● **Exercise aim**
Please reproduce the Halloween costume article below word for word, from its title through its final sentence.

● **Document excerpt**
%%

Ten Halloween Costumes Sure to Befuddle and Impress even the Geekiest of Geeks
Halloween is fast approaching, but the big question on most everyone’s mind is: “What in the world am I going to be for Halloween?” I, for one, always have a hard time, especially considering I’m a girl. As they say in Mean Girls, “In Girl World, Halloween is the one night a year when a girl can dress like a total slut and no other girls can say anything about it. The hardcore girls just wear lingerie and some form of animal ears.” I like to go more of the humorous or intelligent route when it comes to costumes. I like to make people think a little more. And so, I have found and come up with, some costumes that are sure to impress your most discerning friends.
1. Captain (Insert Your Own Country)- A Play on Captain America
All you have to do is get a super hero suit and then make it for your own country. Don’t use America… use what country your ancestors came from- Captain UK, Captain Kenya, Captain Korea, or like this guy did, Captain Canada (who is indeed real, but laughable.) Use your imagination… and if you really want to give your friends a giggle, use a country that you very obviously could never be from. Just don’t pull a Julianne Hough and do black face.

%%

● **Data block**
%%

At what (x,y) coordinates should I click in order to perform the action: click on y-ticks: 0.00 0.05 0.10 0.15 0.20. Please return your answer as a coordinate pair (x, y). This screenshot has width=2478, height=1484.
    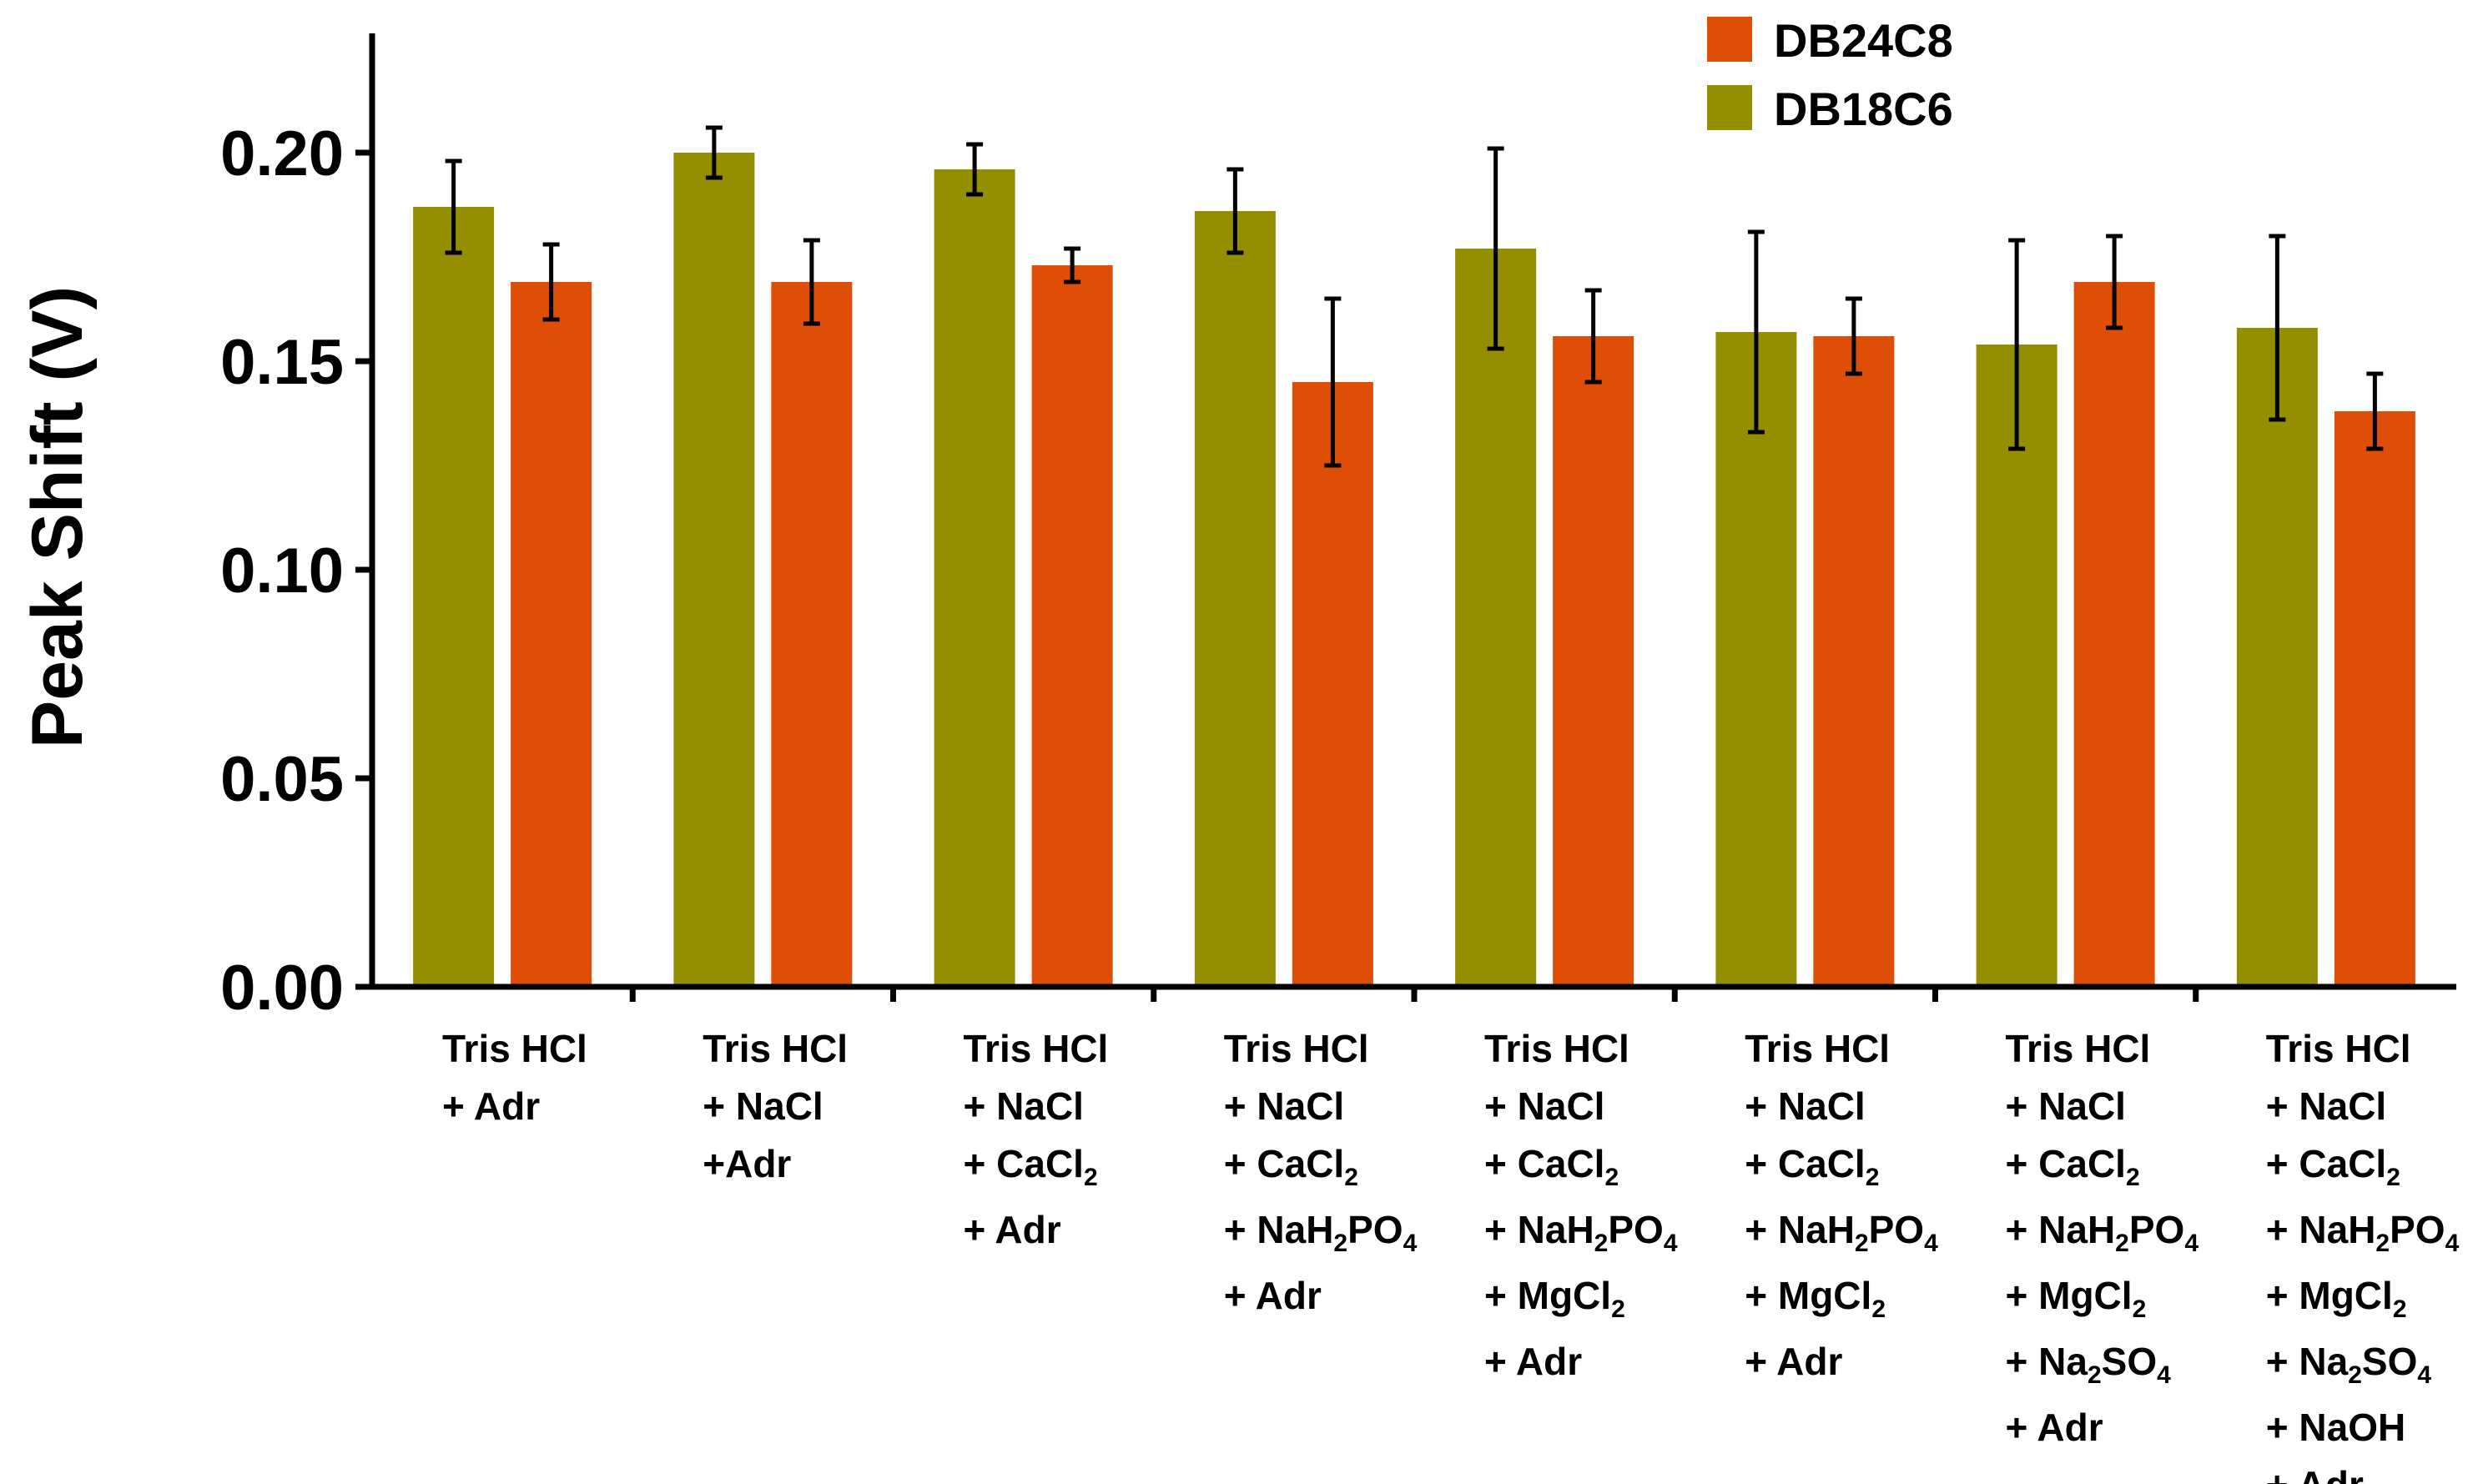
    Looking at the image, I should click on (296, 571).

%%

● **Your response**
Ten Halloween Costumes Sure to Befuddle and Impress even the Geekiest of Geeks
Halloween is fast approaching, but the big question on most everyone’s mind is: “What in the world am I going to be for Halloween?” I, for one, always have a hard time, especially considering I’m a girl. As they say in Mean Girls, “In Girl World, Halloween is the one night a year when a girl can dress like a total slut and no other girls can say anything about it. The hardcore girls just wear lingerie and some form of animal ears.” I like to go more of the humorous or intelligent route when it comes to costumes. I like to make people think a little more. And so, I have found and come up with, some costumes that are sure to impress your most discerning friends.
1. Captain (Insert Your Own Country)- A Play on Captain America
All you have to do is get a super hero suit and then make it for your own country. Don’t use America… use what country your ancestors came from- Captain UK, Captain Kenya, Captain Korea, or like this guy did, Captain Canada (who is indeed real, but laughable.) Use your imagination… and if you really want to give your friends a giggle, use a country that you very obviously could never be from. Just don’t pull a Julianne Hough and do black face.